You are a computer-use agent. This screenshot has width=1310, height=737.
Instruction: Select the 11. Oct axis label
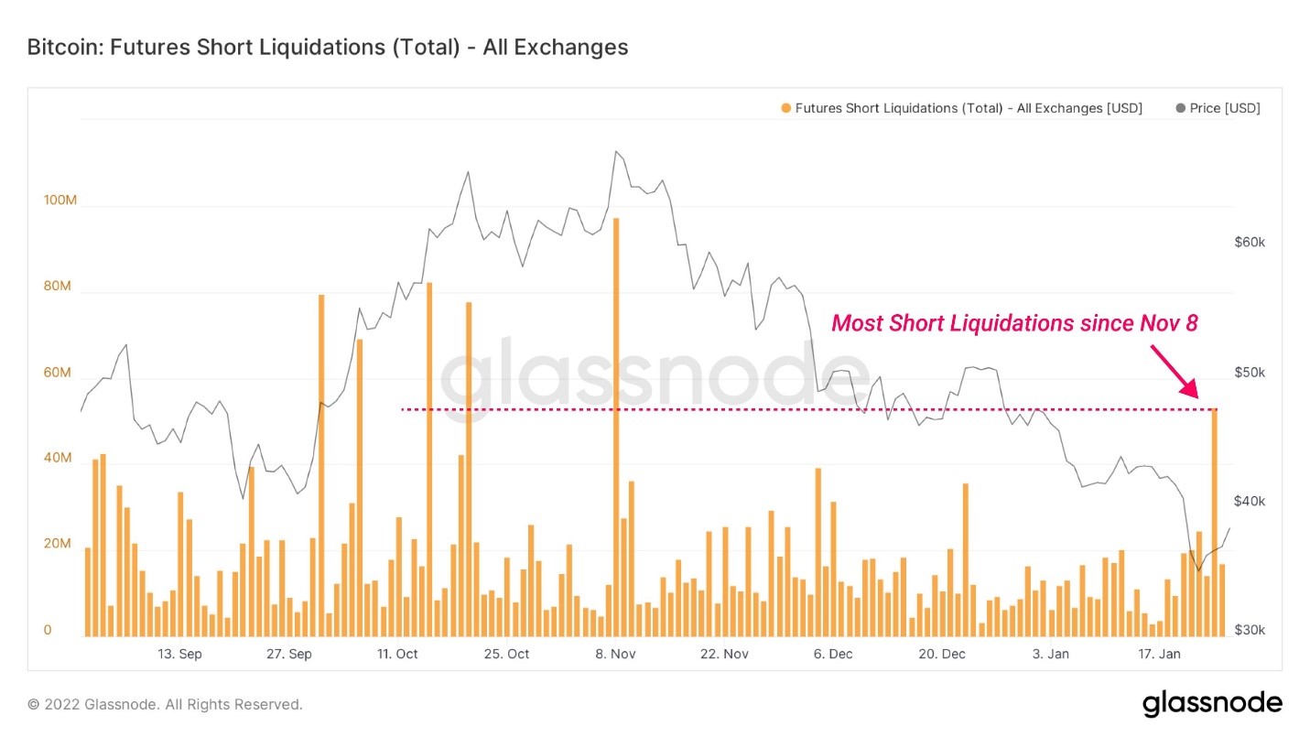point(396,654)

* * *

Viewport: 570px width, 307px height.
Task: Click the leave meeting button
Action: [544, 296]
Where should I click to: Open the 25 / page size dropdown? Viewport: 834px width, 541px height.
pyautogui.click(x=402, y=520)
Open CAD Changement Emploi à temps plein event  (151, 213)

▸ **EXERCISE REQUIREMENTS**:
From the material above, set down exactly the lines between the line holding "Where should I" and the line holding "Open CAD Changement", inclusive. Include nothing else.

▸ **EXERCISE RESULT**:
Where should I click to: Open the 25 / page size dropdown? Viewport: 834px width, 541px height.
pyautogui.click(x=402, y=520)
Open CAD Changement Emploi à temps plein event  (151, 213)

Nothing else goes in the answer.